Nationals like Safeguard cut off your work for no other reason than they got a new college kid in to run the department, or they lost your file. Couple months go by and they start sending you work again like nothing happened, and then the cycle repeats itself.


I don't mean to say it is easy to replace them, but relying on clowns like Safeguard is a death sentence. Eventually, the industry is going to change, and if they are your sole source of income, your going to go away too.


----------



## RichR (Sep 22, 2012)

Absolutely agree. Not a day goes by that I don't take steps to expand beyond the Nats. Not good to have all your eggs in 1 basket no matter who the Customer is, Nationals or otherwise.


----------



## Guest (Mar 5, 2012)

My market is saturated with contractors and I still only work for agents and homeowners. Keep pushing for the agents. Ideas like montana has to go the extra mile for them will pay off. The agents just want this stuff done. Make it easy for them and they will get onboard. Provide them with a few extras(that the banks pays for anyway) and they will want you.


----------



## mtmtnman (May 1, 2012)

mbobbish734 said:


> My market is saturated with contractors and I still only work for agents and homeowners. Keep pushing for the agents. Ideas like montana has to go the extra mile for them will pay off. The agents just want this stuff done. Make it easy for them and they will get onboard. Provide them with a few extras(that the banks pays for anyway) and they will want you.

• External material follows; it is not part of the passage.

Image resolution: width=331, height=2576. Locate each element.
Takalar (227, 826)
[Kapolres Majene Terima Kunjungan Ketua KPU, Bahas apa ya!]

EXACTLY! Give net 45 days for payment so they can get reimbursed before they have to lay out $$$$. This has worked GREAT and honestly what do i have out on a re-key? A little time and a few lock pins and MAYBE a new lock if the P&P guy butchered one getting in on pre-foreclosure work. The free lockbox has also worked good as they don't have to go buy them. I have over 100 Lockboxes out at any given time. To date i have gotten every one of them back. Just a monthly visit goes a long ways. Gift cards to Famous Dave's at Christmas i'm sure didn't hurt. Also offer 24 hour service. I have only had a few late night and holiday calls on properties that Fannie is renting back to tenants but the agents know if they call me at any time i will answer the phone. As a small business owner i would be an idiot to turn the phone off at 5pm. Surround yourself with a good plumber & electrician that you can call at any hour as well....................


----------



## Guest (Mar 5, 2012)

mtmtnman said:


> EXACTLY! Give net 45 days for payment so they can get reimbursed before they have to lay out $$$$. This has worked GREAT and honestly what do i have out on a re-key? A little time and a few lock pins and MAYBE a new lock if the P&P guy butchered one getting in on pre-foreclosure work. The free lockbox has also worked good as they don't have to go buy them. I have over 100 Lockboxes out at any given time. To date i have gotten every one of them back. Just a monthly visit goes a long ways. Gift cards to Famous Dave's at Christmas i'm sure didn't hurt. Also offer 24 hour service. I have only had a few late night and holiday calls on properties that Fannie is renting back to tenants but the agents know if they call me at any time i will answer the phone. As a small business owner i would be an idiot to turn the phone off at 5pm. Surround yourself with a good plumber & electrician that you can call at any hour as well....................


It's funny we do a lot of the same things. My business phone is always on and they will call after normal hours. Agents are a lot like us, there hours could be anytime and they like that from us also.


----------



## GTX63 (Apr 12, 2012)

We have agents that come to us because we are a "one stop shop". They love being able to store one number for getting their properties, secured and ready for market. We are on call for them 24/7. They count on us to help them meet their own deadlines.
Then they refer others to us.

I am a small businessman and I quit answer the phone from Nationals a long time ago. There is no point in having a conversation with a Regional that can never be verified or proven. They call our office all of the time with their baloney. Nope, email it so you can't deny it later.


----------



## mtmtnman (May 1, 2012)

GTX63 said:


> email it so you can't deny it later.


Boy isn't that the truth!!!!!


----------



## JenkinsHB (Apr 11, 2012)

I enjoy working for Safeguard. If you had a $600 allowable to fix a roof, wouldn't you use it? Same with dehumidifiers and sump pumps. You can walk out of an initial visit to a property with a good deal of money.


----------



## GTX63 (Apr 12, 2012)

$600 is $450 once they take their cut. OP said he couldn't fix the roof for the money they were paying, that is the issue. What you think you can do for $450 is different than what they expect, and whether you repair the roof for $4 of $400, you own it from that day out.


----------